4 Zapping Your Tongue Makes Food Tastier
If you’re looking for a new way to flavor your food and drinks, try electricity.
Japanese scientists Hiromi Nakamura and Homei Miyashita won the nutrition prize for demonstrating how electrified chopsticks and drinking straws can alter the taste of foods and drinks.
Electrified straws and eating utensils can make food seem saltier. Since electricity has no nutritional value, Nakamura and Miyashita’s research offers us the chance to eat healthy, low-sodium food that still tastes delicious.
At the ceremony, the researchers showed off an electrified fork and announced their plans to make the technology available to the public in the near future.
3 How Anchovy Sex Affects the Motion of the Ocean
Ever wondered how the sexual activity of anchovies affects ocean water mixing? Me neither, but it’s a more important question than you think.

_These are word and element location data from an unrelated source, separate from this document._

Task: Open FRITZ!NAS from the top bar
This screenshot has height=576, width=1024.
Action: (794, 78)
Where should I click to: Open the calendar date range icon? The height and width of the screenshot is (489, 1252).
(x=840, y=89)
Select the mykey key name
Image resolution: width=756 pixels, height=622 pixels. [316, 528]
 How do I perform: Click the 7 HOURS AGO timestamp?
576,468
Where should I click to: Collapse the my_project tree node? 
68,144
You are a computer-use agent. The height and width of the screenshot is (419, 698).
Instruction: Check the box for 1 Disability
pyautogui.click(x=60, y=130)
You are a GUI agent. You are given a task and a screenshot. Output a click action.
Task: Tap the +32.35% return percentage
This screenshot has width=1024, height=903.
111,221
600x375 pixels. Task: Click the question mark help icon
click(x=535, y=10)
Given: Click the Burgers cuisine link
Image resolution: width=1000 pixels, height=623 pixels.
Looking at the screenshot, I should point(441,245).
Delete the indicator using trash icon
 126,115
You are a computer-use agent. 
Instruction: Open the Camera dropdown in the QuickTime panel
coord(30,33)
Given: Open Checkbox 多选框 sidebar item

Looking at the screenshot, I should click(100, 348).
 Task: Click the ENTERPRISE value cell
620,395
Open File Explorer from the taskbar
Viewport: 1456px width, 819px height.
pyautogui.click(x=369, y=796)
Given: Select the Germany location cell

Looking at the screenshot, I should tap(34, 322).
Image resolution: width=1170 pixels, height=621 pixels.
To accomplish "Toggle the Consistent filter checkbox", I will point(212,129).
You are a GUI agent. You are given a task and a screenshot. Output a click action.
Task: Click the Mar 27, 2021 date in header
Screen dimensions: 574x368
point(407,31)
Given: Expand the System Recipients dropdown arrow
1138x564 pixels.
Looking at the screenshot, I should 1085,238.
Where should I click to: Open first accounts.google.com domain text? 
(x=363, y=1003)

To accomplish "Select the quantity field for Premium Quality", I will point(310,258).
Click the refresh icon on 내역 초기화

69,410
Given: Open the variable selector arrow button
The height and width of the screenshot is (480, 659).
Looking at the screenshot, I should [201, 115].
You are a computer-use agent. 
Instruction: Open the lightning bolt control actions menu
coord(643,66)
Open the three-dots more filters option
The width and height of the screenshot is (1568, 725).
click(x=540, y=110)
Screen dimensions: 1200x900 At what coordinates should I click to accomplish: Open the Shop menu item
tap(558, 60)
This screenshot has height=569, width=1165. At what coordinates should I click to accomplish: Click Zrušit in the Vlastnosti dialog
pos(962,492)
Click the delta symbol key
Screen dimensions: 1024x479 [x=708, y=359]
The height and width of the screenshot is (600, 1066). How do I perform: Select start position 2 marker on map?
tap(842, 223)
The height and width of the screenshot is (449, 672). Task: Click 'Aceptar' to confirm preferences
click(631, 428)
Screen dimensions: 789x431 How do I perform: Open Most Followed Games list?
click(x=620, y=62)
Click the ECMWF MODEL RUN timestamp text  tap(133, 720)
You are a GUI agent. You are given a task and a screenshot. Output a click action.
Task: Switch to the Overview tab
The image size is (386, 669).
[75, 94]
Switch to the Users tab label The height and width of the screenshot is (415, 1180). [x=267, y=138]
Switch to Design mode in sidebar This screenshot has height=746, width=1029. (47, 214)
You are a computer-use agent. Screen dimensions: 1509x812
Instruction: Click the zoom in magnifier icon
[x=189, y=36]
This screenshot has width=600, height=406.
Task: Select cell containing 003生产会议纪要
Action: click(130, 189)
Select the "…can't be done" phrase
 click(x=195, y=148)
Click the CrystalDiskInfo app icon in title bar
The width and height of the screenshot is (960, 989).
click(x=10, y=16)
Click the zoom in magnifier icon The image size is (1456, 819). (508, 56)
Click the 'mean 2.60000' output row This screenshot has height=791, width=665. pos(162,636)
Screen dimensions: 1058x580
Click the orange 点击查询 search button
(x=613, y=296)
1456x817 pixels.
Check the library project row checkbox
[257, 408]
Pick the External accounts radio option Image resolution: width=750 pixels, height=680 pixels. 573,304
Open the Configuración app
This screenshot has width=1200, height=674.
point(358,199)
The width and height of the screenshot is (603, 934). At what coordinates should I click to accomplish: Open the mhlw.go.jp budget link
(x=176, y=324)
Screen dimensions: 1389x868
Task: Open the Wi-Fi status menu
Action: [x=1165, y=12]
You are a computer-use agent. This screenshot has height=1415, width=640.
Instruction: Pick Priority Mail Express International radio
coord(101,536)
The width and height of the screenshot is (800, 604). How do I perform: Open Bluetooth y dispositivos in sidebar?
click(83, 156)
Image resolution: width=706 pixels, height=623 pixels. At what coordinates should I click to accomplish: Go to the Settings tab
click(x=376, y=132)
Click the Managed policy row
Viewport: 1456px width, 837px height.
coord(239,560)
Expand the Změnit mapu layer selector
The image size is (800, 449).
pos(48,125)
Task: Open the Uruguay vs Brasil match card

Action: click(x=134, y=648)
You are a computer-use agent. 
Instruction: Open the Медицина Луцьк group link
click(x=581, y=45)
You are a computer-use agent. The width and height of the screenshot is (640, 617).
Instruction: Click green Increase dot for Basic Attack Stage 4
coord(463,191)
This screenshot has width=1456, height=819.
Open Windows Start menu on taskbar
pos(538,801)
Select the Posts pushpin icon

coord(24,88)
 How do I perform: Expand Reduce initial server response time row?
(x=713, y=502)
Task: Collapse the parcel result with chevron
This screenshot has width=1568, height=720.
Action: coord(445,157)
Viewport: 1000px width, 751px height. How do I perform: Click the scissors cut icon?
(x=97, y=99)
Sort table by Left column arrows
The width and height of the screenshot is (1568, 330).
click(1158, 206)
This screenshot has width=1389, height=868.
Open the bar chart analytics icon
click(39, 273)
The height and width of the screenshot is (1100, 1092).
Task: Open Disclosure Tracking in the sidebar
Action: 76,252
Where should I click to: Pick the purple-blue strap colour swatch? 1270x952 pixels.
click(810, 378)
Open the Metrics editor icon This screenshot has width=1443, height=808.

Biomixing describes water mixing caused by the activity of small organisms like fish. The paddling of these organisms could drive cold, deep water upward, affecting the climate and the distribution of nutrients to marine life. However, biomixing is a controversial topic. Some scientists think fish are too small for biomixing to be an important large-scale influence on the oceans.
Beatriz Mouriño-Carballido and colleagues, winners of this year’s physics prize, showed that turbulent ocean mixing was significantly elevated by the swimming activity of anchovies gathering regularly over the spawning season. They even described the turbulence generated by crowds of spawning anchovies as “comparable to storms.”
2 The Toilet That Knows a Bit Too Much
Want to fill your home with all the best tech? Here’s an upgrade you might not have considered yet—a smart toilet.
The Stanford Toilet, invented by public health prize winner Seung-min Park, uses a urinalysis dipstick test strip, a computer vision system for defecation analysis, a telecommunications link to monitor and analyze excretions, and perhaps most offputtingly, an anal-print sensor paired with an identification camera. Apparently, it’s not just our fingerprints that are unique.
Information gathered by the Stanford Toilet could lead to early detection of diseases such as bladder cancer, colon cancer, and infectious diseases like COVID-19.
“Don’t waste your waste,” Park advised.
1 Re-Animating Dead Spiders as Gripping Tools
The mechanical engineering prize went to a team including Te Faye Yap and Daniel Preston, pioneers of “necrobotics”—a practice that’s even wilder than it sounds.
Look at a dead spider, and you’ll notice that its legs have curled up. Humans have antagonistic muscle pairs, like the biceps and triceps, which allow us to flex and extend our limbs. By contrast, spiders only possess muscles that flex their legs and rely on hydraulic pressure for extension.
The researchers tapped into dead spiders’ hydraulic systems with a needle. By changing the hydraulic pressure, the spiders’ legs could be extended and flexed, much like a claw machine.
Why re-animate dead spiders? The researchers suggested that the spiders could be used as zombie spies, going into natural environments to discreetly collect small biological samples. “I think they’re small enough that other animals probably won’t mind them in the wild,” Yap said.